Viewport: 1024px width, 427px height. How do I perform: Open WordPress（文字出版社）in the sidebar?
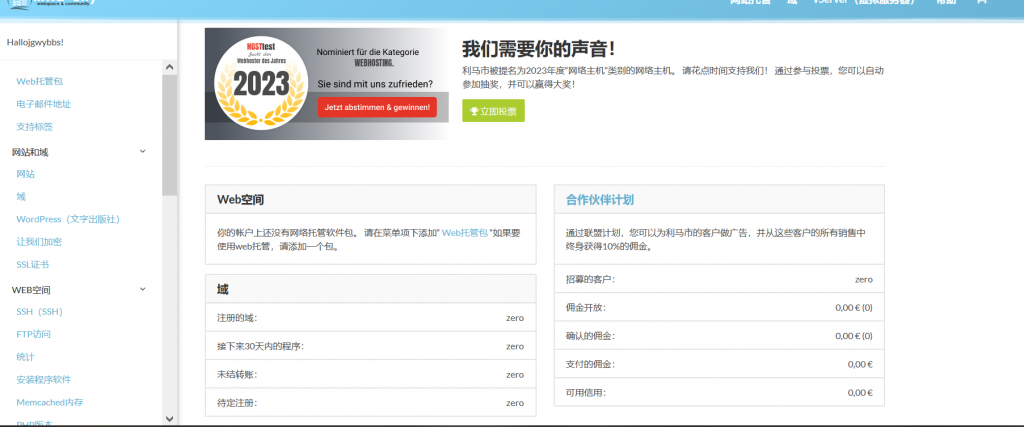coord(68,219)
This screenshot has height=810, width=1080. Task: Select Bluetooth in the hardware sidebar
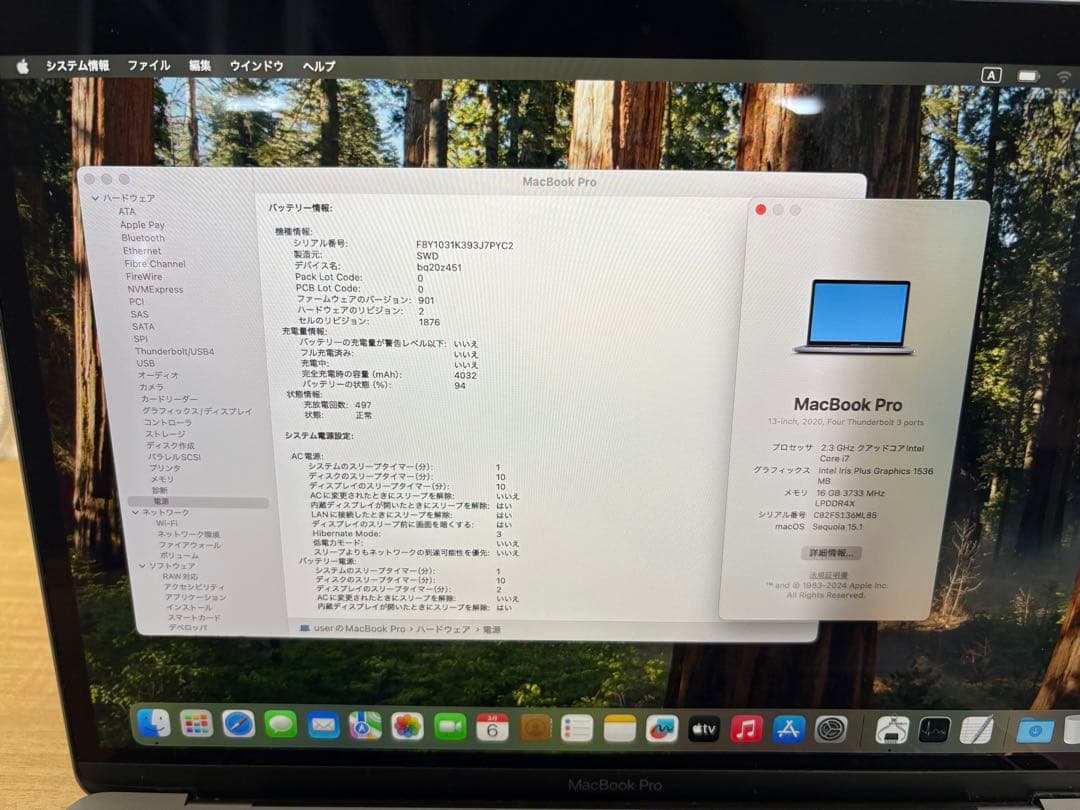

════

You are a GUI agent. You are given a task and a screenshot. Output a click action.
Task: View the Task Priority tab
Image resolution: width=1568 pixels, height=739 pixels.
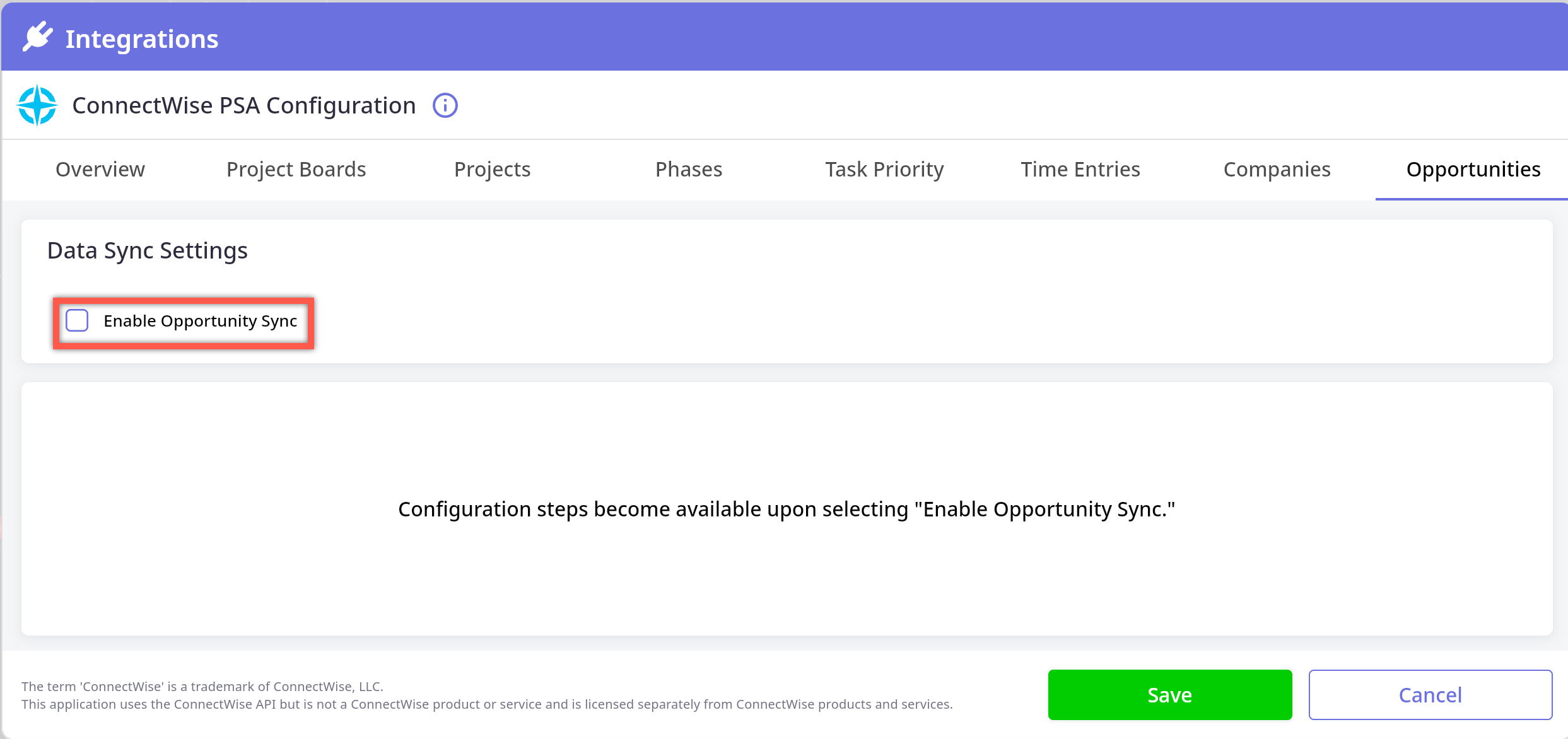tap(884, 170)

════

* Exercise requirements:
Please report every line in the entries above that holds the string "screenshot".

* Your solution:
This screenshot has height=810, width=1080. Task: Select Bluetooth in the hardware sidebar
You are a GUI agent. You are given a task and a screenshot. Output a click action.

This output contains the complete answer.